In recent decades, the high consumption of energy from fossil fuels has contributed to a massive increase in greenhouse gas emissions around the world. To solve this problem, scientists have researched alternative and renewable energy sources.
One of the main candidates is hydrogen produced from organic waste, or biomass, from plants and animals. Biomass also absorbs, removes and stores CO2 from the atmospherewhile biomass decomposition can also give us ways to remove negative emissions or greenhouse gases.
EPFL researchers have developed a way to maximize hydrogen yields from bio-waste within milliseconds. The method uses rapid photopyrolysis to convert dry biomass powderslike banana peel, into valuable gases and solids, including hydrogen and biochar.
The new method developed by EPFL scientists for the photopyrolysis of biomass not only produces valuable syngas, but also solid carbon biochar that can be reused in other applications. Syngas is a mixture of hydrogen, methane, carbon monoxide and other hydrocarbons, and is what is used as “biofuel” to produce energy, while biochar is often considered a solid carbon waste, although it can be used in agricultural applications.

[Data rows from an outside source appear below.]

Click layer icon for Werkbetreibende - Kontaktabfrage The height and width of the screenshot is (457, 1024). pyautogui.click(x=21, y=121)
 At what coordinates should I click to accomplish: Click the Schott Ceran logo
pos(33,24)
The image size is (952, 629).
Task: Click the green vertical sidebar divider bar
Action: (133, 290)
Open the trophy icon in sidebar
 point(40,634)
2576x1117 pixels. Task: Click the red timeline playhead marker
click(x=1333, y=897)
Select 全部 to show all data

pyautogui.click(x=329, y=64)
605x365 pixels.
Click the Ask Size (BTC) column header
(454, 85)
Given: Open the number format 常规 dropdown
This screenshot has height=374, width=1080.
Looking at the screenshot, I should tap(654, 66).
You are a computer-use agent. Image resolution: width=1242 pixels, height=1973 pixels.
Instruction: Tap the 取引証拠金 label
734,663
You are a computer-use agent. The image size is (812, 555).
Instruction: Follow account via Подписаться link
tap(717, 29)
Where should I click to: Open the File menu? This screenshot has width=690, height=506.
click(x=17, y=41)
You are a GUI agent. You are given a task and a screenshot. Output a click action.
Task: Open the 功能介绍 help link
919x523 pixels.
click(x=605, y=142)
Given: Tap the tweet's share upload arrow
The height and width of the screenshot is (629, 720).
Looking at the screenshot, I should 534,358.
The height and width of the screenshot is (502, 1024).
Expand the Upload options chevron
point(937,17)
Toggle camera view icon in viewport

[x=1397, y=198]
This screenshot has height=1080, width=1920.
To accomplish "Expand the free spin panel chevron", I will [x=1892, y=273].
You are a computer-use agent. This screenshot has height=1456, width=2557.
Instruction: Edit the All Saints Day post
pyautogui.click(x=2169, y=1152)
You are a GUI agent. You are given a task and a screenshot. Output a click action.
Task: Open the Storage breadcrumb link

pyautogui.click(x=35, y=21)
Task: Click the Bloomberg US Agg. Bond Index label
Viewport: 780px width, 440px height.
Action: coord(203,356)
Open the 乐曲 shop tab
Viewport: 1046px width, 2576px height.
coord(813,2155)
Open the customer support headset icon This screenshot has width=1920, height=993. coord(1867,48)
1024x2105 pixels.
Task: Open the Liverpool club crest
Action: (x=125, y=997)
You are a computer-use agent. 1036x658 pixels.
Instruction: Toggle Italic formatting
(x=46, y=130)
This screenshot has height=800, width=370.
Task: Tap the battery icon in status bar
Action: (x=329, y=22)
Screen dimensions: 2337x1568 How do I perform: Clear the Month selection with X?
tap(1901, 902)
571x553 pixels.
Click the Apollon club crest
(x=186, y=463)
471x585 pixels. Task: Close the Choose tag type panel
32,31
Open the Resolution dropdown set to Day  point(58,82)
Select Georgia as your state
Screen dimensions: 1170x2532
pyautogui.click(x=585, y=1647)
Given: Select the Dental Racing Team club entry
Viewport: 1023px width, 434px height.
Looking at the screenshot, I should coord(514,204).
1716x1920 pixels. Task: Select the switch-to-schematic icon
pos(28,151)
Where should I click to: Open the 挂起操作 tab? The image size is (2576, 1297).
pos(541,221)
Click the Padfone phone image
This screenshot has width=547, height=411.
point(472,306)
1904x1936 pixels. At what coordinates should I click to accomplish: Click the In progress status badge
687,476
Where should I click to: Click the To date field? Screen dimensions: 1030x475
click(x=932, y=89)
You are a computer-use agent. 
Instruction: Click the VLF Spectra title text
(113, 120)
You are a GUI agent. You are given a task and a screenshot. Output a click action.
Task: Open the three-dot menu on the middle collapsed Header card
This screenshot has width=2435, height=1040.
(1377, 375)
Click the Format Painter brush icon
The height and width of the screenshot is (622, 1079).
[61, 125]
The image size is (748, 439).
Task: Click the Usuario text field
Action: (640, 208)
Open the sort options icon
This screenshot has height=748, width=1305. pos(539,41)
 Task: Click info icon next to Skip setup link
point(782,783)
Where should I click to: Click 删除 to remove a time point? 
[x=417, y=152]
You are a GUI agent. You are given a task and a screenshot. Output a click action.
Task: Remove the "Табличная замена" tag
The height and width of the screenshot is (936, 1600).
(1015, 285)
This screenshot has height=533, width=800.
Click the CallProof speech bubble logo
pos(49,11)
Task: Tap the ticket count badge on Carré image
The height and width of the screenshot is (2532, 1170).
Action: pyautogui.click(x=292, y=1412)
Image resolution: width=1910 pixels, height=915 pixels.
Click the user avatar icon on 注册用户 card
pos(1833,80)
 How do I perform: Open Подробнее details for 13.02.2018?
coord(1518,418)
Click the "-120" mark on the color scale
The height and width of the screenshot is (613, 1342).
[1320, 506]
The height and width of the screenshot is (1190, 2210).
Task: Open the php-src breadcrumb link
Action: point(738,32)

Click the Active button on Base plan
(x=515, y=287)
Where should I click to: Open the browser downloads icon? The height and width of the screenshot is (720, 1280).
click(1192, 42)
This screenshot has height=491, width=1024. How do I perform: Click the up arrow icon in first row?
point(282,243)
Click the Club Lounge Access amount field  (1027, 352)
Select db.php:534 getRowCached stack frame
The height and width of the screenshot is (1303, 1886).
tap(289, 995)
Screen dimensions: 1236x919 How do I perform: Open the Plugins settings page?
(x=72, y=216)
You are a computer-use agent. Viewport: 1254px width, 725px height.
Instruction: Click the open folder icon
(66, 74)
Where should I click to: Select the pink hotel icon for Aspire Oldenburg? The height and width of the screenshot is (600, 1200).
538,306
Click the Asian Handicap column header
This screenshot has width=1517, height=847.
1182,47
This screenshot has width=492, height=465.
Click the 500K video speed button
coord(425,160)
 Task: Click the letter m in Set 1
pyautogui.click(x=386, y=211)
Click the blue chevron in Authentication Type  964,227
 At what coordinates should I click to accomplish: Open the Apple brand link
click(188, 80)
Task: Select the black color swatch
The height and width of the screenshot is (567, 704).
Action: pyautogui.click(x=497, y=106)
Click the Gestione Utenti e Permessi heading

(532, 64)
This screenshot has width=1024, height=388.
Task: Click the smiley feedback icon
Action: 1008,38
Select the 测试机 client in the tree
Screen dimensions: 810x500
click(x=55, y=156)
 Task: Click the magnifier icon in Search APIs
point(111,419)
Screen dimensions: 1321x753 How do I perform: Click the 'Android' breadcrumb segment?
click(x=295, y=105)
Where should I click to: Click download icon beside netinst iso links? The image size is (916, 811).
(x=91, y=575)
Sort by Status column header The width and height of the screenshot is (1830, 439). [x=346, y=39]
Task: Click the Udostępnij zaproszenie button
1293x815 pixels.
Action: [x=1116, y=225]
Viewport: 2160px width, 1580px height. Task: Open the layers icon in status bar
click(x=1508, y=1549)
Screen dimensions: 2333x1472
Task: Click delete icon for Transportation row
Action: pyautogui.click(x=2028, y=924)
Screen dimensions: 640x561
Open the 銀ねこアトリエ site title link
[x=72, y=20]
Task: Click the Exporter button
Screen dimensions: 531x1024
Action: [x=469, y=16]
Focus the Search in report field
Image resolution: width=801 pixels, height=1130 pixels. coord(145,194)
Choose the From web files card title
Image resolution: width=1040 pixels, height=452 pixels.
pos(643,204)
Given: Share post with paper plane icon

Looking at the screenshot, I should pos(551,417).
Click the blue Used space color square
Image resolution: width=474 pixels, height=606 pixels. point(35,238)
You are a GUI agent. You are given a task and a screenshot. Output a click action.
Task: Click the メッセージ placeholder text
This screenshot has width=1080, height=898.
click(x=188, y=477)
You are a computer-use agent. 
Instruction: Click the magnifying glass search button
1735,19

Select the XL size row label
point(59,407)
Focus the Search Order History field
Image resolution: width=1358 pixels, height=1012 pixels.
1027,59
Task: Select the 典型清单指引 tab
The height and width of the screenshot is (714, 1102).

The process performs pyrolysis using a xenon lamp, commonly used to cure metallic inks for printed electronics. The team has also used the system in recent years for other purposes, such as nanoparticle synthesis.
The idea is to generate a powerful flashlight blast that absorbs the biomass and instantly triggers a conversion of the photothermal biomass into syngas and biochar. The banana peels were first dried at 105°C for 24 hours then crushed and sieved into a fine powder. The powder was then placed in a stainless steel reactor with a standard glass window at ambient pressure and under an inert atmosphere. The xenon lamp flashes and the whole conversion process is completed in milliseconds.
“Each kg of dry biomass can generate around 100 liters of hydrogen and 330 g of biochar, which is up to 33% by weight of the original dried banana peel mass,” says Bhawna Nagar, who worked on the study. The method also obtained a positive calculated energy result of 4.09 MJ·per kg of dry biomass.
The two end products of the method, namely hydrogen and solid carbon biochar, are valuable. Hydrogen can be used as green fuel, while carbon biochar can be buried and used as fertilizer or used to make conductive electrodes.
“The relevance of our work is enhanced by the fact that we indirectly capture CO2 stocks from the atmosphere for years,” Nagar explains. “We turned it into useful finished products in a very short time using a xenon flash lamp.”